Misha 5 years ago from DC Area Author

You can't teach those who don't want to learn...

teaching china 5 years ago

A little consideration can go a long way, not only in driving. Nice write up.

The Blagsmith profile image

The Blagsmith 5 years ago from Britain

When I was younger I remember an old lady puffing as she carried some bags. I wondered how to help, but I was worried that she would be suspicious of my motives if I offered to carry them for her. So instead, I beamed her as an authentic smile as I could. And I swear she seemed to soup up and carried her bags with less effort.

Misha - it is always good to show courtesy and your hub illustrates it beautifully.
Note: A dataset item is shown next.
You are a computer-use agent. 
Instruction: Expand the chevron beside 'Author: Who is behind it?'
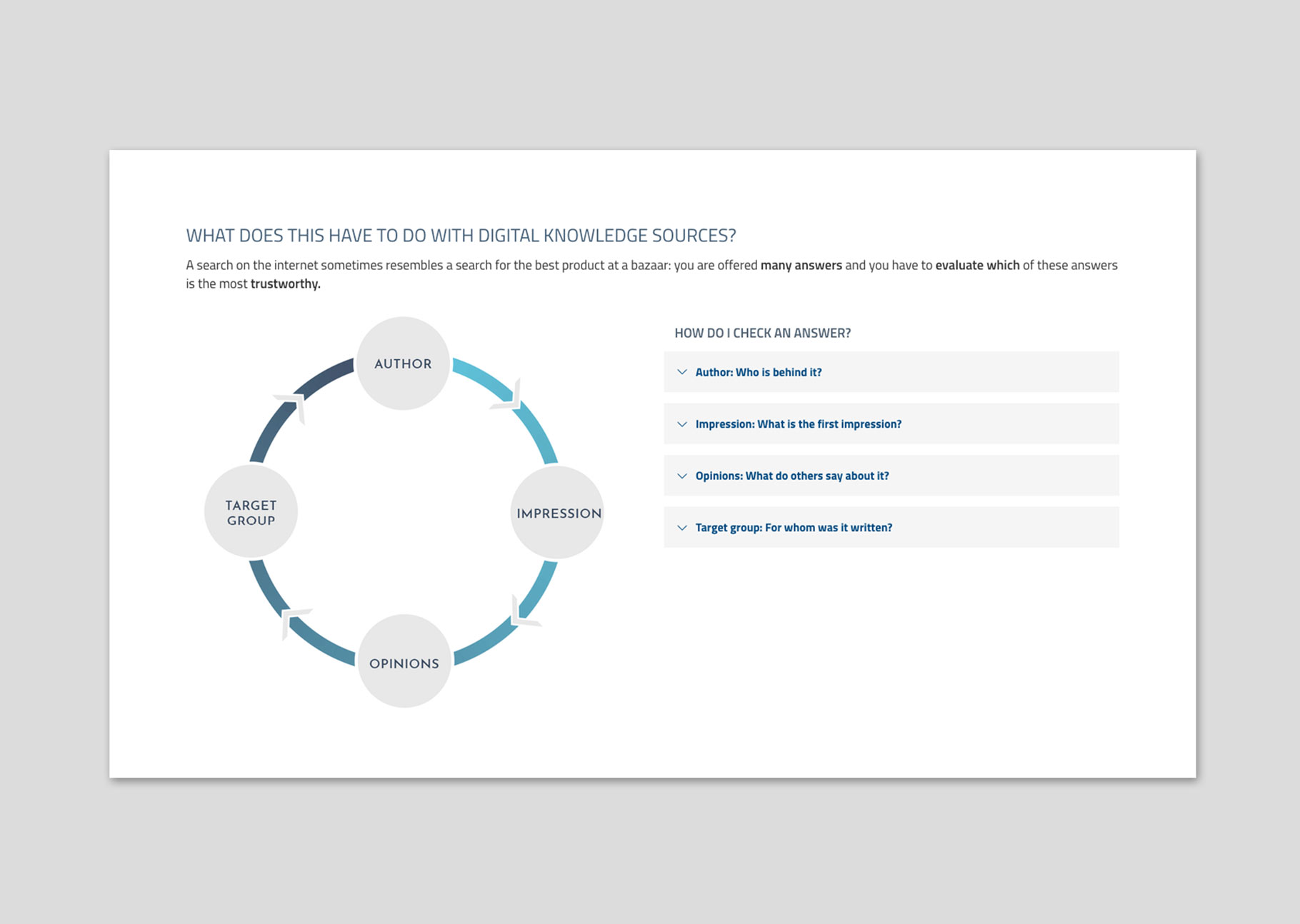coord(682,372)
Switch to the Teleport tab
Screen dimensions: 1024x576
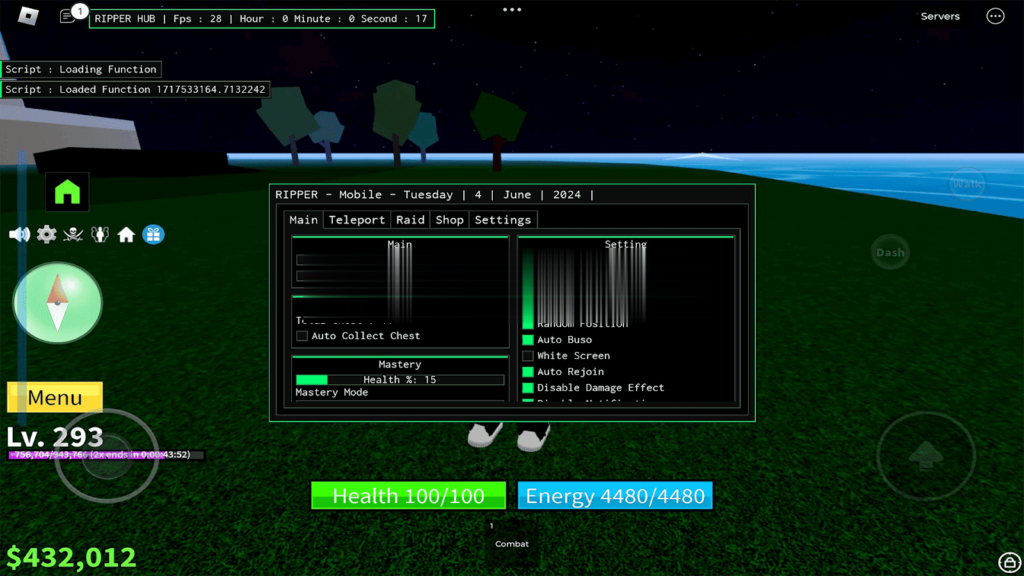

Also thank you for the consideration you showed me and my family during the Japanese earthquake.

Career-Guide profile image

Career-Guide 5 years ago from Mars

Hii Misha,

I started from reading your most popular hub, and still unable to move back to another hub author, it shows how terrific funtablush writer you are... every time i finish reading and clicking on a new article by you and learning something new its good to follow you your articles keep engaging readers from top to bottom..... i am your fan now

I am sensible about my driving, whenever i saw the girls like these photos loose the sense of driving @ that time i had to take extra courtesy.